住友生命保険相互会社(以下、住友生命)で働く田邉亮太郎(たなべ・りょうたろう)さんは、2021年7月から1年間、HR Techスタートアップの株式会社ZENKIGEN(以下、ZENKIGEN)に「レンタル移籍」を行いました。生命保険会社から、IT系ベンチャー企業へ。全く畑違いの環境に飛び込んだ田邉さんは、1年間で何を感じたのでしょうか。お話を伺いました。


通用しなかったとしても、良い経験になる

 ーーなぜレンタル移籍に行ってみようと思ったのですか?
 
住友生命に入社以来、いくつかの部署を経験してきました。次の人事異動(転勤)が見えてきたタイミングで、レンタル移籍の社内公募を知って興味を持ち、社内向けの説明会に参加しました。そこで印象に残った言葉がありました。
 
「レンタル移籍先のベンチャー企業は意思決定も課題解決も”スピード感が異次元”なんです」
 
その言葉を聞いたとき、異動を見据えて感じていた「これからは自ら課題を発見し、解決していく能力が大事になる」という課題意識にマッチし、これは成長できそうだなと感じ、参加を希望することにしました。
 
ーーベンチャー企業へ興味を持たれたのですね。

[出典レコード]
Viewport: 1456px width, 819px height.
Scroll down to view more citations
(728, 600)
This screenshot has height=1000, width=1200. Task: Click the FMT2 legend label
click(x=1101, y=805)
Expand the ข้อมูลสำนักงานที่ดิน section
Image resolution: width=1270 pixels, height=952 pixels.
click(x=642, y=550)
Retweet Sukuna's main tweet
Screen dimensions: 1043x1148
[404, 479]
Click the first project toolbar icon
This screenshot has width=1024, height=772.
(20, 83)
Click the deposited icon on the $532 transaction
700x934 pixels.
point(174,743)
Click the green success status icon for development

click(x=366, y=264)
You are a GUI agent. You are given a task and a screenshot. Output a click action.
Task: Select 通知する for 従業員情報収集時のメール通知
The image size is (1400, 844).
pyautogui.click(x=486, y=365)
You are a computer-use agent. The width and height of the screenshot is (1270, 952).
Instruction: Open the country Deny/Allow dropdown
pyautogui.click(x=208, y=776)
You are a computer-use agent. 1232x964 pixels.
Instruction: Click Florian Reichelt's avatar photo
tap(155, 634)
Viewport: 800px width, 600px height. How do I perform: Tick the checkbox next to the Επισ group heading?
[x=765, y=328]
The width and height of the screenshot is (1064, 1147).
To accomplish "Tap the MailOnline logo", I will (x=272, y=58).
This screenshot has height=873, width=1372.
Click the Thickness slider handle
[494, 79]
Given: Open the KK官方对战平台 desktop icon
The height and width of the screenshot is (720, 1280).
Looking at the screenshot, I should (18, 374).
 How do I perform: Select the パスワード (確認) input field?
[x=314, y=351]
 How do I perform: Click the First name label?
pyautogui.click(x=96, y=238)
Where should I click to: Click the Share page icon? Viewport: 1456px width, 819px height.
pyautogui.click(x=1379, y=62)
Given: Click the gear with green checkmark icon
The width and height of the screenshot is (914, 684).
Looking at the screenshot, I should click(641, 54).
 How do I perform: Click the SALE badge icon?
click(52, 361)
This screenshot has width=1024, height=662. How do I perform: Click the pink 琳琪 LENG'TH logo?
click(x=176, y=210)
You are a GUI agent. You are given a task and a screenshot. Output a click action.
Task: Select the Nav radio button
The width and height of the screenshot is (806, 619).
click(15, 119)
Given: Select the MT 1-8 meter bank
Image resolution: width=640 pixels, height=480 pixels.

## 課題
**1)** 抜粋文によると、田邉亮太郎さんがレンタル移籍を行った期間はいつからどれだけか。
**2)** 抜粋文の中で「」(かぎかっこ)に囲まれている語句や文をすべて、登場順に書き出しなさい。
レコードは抜粋文とは別個の資料である。

## 各課題の解答
**1)** 2021年7月から1年間。

**2)**
1. 「レンタル移籍」
2. 「レンタル移籍先のベンチャー企業は意思決定も課題解決も”スピード感が異次元”なんです」
3. 「これからは自ら課題を発見し、解決していく能力が大事になる」